477. Telegram From the Department of State to the Mission to the United Nations 1

2335. Re: UN Cyprus Force.

Resolution passed today2 creates presumption that costs of Cyprus Force will be borne by nations providing contingents, with possible voluntary contributions from others. In confirmation Cleveland-Stevenson telecon,3 U.S. willing consider contribution on following basis where this necessary to effective operation of force.

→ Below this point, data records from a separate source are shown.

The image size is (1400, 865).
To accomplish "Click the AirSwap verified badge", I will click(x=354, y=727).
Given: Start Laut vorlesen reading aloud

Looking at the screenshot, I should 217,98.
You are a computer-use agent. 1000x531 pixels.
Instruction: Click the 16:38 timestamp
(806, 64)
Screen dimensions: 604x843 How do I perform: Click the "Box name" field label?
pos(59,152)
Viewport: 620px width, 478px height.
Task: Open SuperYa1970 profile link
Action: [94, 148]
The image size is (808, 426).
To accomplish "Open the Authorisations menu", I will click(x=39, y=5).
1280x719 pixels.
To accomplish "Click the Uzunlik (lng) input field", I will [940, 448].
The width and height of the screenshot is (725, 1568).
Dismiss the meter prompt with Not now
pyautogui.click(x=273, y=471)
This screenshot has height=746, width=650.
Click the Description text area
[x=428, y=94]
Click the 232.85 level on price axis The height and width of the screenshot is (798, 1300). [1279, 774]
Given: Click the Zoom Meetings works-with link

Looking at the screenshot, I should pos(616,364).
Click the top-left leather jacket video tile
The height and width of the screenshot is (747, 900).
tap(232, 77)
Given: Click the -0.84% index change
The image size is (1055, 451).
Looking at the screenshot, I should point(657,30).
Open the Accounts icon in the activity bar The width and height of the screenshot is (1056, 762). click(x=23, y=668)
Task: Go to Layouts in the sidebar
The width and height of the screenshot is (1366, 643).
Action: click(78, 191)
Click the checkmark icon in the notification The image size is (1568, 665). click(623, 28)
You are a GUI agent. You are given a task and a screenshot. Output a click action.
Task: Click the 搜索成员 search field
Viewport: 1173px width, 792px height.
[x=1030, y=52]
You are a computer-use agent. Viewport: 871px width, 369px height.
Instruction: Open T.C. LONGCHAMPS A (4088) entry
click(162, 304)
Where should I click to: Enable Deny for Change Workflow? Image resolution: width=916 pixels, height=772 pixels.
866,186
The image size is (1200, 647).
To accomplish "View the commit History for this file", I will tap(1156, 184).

We see three possible levels on which SYG may ask our assistance:

1.
Transport. We see no problem supplying troop airlift free of cost to UN where countries contributing forces unable furnish own transportation. To extent British can handle airlift particularly of non-British forces from Europe, we should of course press for that to be first option. Would hope Canadians would also be in position to transport at least their own contingent. We would therefore want to be reasonably forthcoming on this level and with President’s approval, you may at your discretion inform SYG.
2.

Supply of equipment and logistic support. Seems likely we be asked by SYG supply such things as helmets, perhaps communication equipment, vehicles, helicopters or other items not quickly obtainable elsewhere. We would be much more reluctant engage in this sort supply where we would be asked bear cost without reimbursement. Furthermore, we do not believe situation justifies argument for uniformity of type of equipment, which almost surely would mean greater requirement placed on us. Request you consult with UK as well as SYG with a view to assuring that UK equipment used to maximum.

We would want therefore consider such requests on individual basis and would scrutinize them carefully with view assuring ourselves there no reasonable alternative source of supply for UN.

If proposals are made for urgent supply particular items, military staff group attached to USUN (supplemented as necessary by people from DOD) should develop detailed requirement rationally related to total military planning. US decision to participate in furnishing supplies [Page 1014]and equipment would be made only on basis of demonstration that reliance on US is really only feasible recourse.

FYI: Funding presents most complicated legal and financial problems on any considerable logistic support. Modest voluntary contributions in kind can be made if absolutely necessary. End FYI.

3.

Financial contribution. There already indications we might be asked make monetary contribution for payment peacekeeping forces from areas such as Brazil. We would not be agreeable to undertake fulfill such request. Would reopen whole question percentage contribution to peacekeeping forces with attendant difficulties. We would hope therefore no such requests would be made of U.S.

In talking with SYG you authorized use above in manner you believe tactically most advantageous.

We note SYG thinking in terms of peacekeeping force of about 7000 and that he envisages new UN forces of about 4000 as substituting for equal number British troops. We believe SYG and British should be strongly discouraged from acceptance this principle of substitution, certainly at least for initial stage and until situation on ground with respect restoration of law and order and ability maintain law and order is more apparent. We inclined agree with Gyani estimate that at least 10,000 are needed. Would be unwise in view difficulties UK already experienced with present force level of about 7000 to begin to build UN force by substituting for UK troops.

Rusk
  1. Source: National Archives and Records Administration, RG 59, Central Files 1964–66, POL 23–8 CYP. Secret; Immediate. Drafted by Cleveland and Jones; cleared in NE, DOD, and AID; and approved by Cleveland. Repeated to Athens, Ankara, Nicosia, London, Ottawa, Stockholm, Dublin, and New Delhi.
  2. See footnote 2, Document 472.
  3. No record of this conversation was found.